Task data section start
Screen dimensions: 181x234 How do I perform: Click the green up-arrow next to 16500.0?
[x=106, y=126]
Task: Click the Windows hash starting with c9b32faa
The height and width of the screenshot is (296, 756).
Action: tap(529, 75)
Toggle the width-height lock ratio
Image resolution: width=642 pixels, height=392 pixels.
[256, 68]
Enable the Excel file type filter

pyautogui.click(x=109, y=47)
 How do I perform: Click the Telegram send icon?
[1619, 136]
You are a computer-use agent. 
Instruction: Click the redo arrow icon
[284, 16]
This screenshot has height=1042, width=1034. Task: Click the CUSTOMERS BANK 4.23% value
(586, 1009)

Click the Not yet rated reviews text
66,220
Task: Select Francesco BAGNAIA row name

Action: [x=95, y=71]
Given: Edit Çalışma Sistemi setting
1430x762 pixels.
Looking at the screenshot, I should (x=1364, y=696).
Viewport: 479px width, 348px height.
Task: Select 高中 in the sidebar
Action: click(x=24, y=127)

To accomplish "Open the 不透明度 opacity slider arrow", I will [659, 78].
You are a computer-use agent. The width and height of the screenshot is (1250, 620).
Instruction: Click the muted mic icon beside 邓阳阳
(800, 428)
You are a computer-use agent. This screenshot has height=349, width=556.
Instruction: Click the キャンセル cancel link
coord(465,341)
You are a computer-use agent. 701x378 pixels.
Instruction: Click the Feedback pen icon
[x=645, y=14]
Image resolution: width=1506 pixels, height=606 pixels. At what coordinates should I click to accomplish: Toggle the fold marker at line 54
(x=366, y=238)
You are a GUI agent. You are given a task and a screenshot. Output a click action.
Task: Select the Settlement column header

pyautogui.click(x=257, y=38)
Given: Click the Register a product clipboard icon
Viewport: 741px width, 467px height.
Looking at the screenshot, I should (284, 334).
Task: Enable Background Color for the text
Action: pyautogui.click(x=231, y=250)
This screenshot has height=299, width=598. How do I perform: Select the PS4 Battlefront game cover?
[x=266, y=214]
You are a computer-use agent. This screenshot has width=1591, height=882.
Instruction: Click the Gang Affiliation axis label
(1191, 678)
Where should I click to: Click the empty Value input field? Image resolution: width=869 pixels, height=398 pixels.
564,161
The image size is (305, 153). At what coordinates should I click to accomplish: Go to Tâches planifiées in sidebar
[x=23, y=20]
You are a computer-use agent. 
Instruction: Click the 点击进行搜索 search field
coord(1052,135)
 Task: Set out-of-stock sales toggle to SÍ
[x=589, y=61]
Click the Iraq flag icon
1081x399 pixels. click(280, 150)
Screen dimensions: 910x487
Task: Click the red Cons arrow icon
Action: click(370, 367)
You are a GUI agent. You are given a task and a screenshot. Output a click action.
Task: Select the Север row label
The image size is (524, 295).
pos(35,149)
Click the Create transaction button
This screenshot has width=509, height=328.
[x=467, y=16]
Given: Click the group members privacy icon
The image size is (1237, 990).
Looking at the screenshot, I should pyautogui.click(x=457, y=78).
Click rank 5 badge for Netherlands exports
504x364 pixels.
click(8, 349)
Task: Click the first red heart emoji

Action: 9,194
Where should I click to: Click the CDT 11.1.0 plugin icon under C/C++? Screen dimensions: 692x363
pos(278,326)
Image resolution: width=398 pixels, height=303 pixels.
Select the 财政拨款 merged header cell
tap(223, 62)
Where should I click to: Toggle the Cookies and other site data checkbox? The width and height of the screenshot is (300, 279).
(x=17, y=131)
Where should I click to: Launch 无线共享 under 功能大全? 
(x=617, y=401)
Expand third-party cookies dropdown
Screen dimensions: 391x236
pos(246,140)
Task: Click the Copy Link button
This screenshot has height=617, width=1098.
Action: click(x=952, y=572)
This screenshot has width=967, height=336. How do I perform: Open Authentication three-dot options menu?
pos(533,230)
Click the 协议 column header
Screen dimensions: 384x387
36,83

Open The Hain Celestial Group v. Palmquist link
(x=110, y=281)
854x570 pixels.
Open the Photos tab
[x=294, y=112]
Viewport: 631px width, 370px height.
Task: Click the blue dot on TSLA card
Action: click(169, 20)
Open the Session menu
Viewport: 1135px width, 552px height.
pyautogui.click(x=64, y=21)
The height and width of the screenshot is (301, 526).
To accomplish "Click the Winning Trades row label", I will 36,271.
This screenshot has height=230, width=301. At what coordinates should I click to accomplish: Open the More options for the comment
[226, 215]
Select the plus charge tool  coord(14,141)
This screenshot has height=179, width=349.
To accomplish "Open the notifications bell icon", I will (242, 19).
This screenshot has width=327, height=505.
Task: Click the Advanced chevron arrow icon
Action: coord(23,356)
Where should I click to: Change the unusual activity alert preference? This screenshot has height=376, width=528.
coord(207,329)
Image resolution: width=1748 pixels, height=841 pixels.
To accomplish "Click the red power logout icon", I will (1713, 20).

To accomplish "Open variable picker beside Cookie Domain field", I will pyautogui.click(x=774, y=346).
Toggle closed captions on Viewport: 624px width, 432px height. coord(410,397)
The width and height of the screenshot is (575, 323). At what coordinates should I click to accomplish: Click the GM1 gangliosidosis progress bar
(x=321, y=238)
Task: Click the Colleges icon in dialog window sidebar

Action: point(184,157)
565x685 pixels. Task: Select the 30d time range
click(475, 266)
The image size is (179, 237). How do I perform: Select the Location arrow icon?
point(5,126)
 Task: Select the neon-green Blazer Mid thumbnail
Task data section end
__Exercise__.
The entries are to be repeated exactly, with nothing altered.

__Response below__.
Screen dimensions: 181x234 How do I perform: Click the green up-arrow next to 16500.0?
[x=106, y=126]
Task: Click the Windows hash starting with c9b32faa
The height and width of the screenshot is (296, 756).
Action: tap(529, 75)
Toggle the width-height lock ratio
Image resolution: width=642 pixels, height=392 pixels.
[256, 68]
Enable the Excel file type filter

pyautogui.click(x=109, y=47)
 How do I perform: Click the Telegram send icon?
[1619, 136]
You are a computer-use agent. 
Instruction: Click the redo arrow icon
[284, 16]
This screenshot has height=1042, width=1034. Task: Click the CUSTOMERS BANK 4.23% value
(586, 1009)

Click the Not yet rated reviews text
66,220
Task: Select Francesco BAGNAIA row name

Action: [x=95, y=71]
Given: Edit Çalışma Sistemi setting
1430x762 pixels.
Looking at the screenshot, I should (x=1364, y=696).
Viewport: 479px width, 348px height.
Task: Select 高中 in the sidebar
Action: click(x=24, y=127)

To accomplish "Open the 不透明度 opacity slider arrow", I will [659, 78].
You are a computer-use agent. The width and height of the screenshot is (1250, 620).
Instruction: Click the muted mic icon beside 邓阳阳
(800, 428)
You are a computer-use agent. This screenshot has height=349, width=556.
Instruction: Click the キャンセル cancel link
coord(465,341)
You are a computer-use agent. 701x378 pixels.
Instruction: Click the Feedback pen icon
[x=645, y=14]
Image resolution: width=1506 pixels, height=606 pixels. At what coordinates should I click to accomplish: Toggle the fold marker at line 54
(x=366, y=238)
You are a GUI agent. You are given a task and a screenshot. Output a click action.
Task: Select the Settlement column header

pyautogui.click(x=257, y=38)
Given: Click the Register a product clipboard icon
Viewport: 741px width, 467px height.
Looking at the screenshot, I should (284, 334).
Task: Enable Background Color for the text
Action: pyautogui.click(x=231, y=250)
This screenshot has height=299, width=598. How do I perform: Select the PS4 Battlefront game cover?
[x=266, y=214]
You are a computer-use agent. This screenshot has width=1591, height=882.
Instruction: Click the Gang Affiliation axis label
(1191, 678)
Where should I click to: Click the empty Value input field? Image resolution: width=869 pixels, height=398 pixels.
564,161
The image size is (305, 153). At what coordinates should I click to accomplish: Go to Tâches planifiées in sidebar
[x=23, y=20]
You are a computer-use agent. 
Instruction: Click the 点击进行搜索 search field
coord(1052,135)
 Task: Set out-of-stock sales toggle to SÍ
[x=589, y=61]
Click the Iraq flag icon
1081x399 pixels. click(280, 150)
Screen dimensions: 910x487
Task: Click the red Cons arrow icon
Action: click(370, 367)
You are a GUI agent. You are given a task and a screenshot. Output a click action.
Task: Select the Север row label
The image size is (524, 295).
pos(35,149)
Click the Create transaction button
This screenshot has width=509, height=328.
[x=467, y=16]
Given: Click the group members privacy icon
The image size is (1237, 990).
Looking at the screenshot, I should pyautogui.click(x=457, y=78).
Click rank 5 badge for Netherlands exports
504x364 pixels.
click(8, 349)
Task: Click the first red heart emoji

Action: 9,194
Where should I click to: Click the CDT 11.1.0 plugin icon under C/C++? Screen dimensions: 692x363
pos(278,326)
Image resolution: width=398 pixels, height=303 pixels.
Select the 财政拨款 merged header cell
tap(223, 62)
Where should I click to: Toggle the Cookies and other site data checkbox? The width and height of the screenshot is (300, 279).
(x=17, y=131)
Where should I click to: Launch 无线共享 under 功能大全? 
(x=617, y=401)
Expand third-party cookies dropdown
Screen dimensions: 391x236
pos(246,140)
Task: Click the Copy Link button
This screenshot has height=617, width=1098.
Action: click(x=952, y=572)
This screenshot has width=967, height=336. How do I perform: Open Authentication three-dot options menu?
pos(533,230)
Click the 协议 column header
Screen dimensions: 384x387
36,83

Open The Hain Celestial Group v. Palmquist link
(x=110, y=281)
854x570 pixels.
Open the Photos tab
[x=294, y=112]
Viewport: 631px width, 370px height.
Task: Click the blue dot on TSLA card
Action: click(169, 20)
Open the Session menu
Viewport: 1135px width, 552px height.
pyautogui.click(x=64, y=21)
The height and width of the screenshot is (301, 526).
To accomplish "Click the Winning Trades row label", I will 36,271.
This screenshot has height=230, width=301. At what coordinates should I click to accomplish: Open the More options for the comment
[226, 215]
Select the plus charge tool  coord(14,141)
This screenshot has height=179, width=349.
To accomplish "Open the notifications bell icon", I will (242, 19).
This screenshot has width=327, height=505.
Task: Click the Advanced chevron arrow icon
Action: coord(23,356)
Where should I click to: Change the unusual activity alert preference? This screenshot has height=376, width=528.
coord(207,329)
Image resolution: width=1748 pixels, height=841 pixels.
To accomplish "Click the red power logout icon", I will (1713, 20).

To accomplish "Open variable picker beside Cookie Domain field", I will pyautogui.click(x=774, y=346).
Toggle closed captions on Viewport: 624px width, 432px height. coord(410,397)
The width and height of the screenshot is (575, 323). At what coordinates should I click to accomplish: Click the GM1 gangliosidosis progress bar
(x=321, y=238)
Task: Click the Colleges icon in dialog window sidebar

Action: point(184,157)
565x685 pixels. Task: Select the 30d time range
click(475, 266)
The image size is (179, 237). How do I perform: Select the Location arrow icon?
point(5,126)
 Task: Select the neon-green Blazer Mid thumbnail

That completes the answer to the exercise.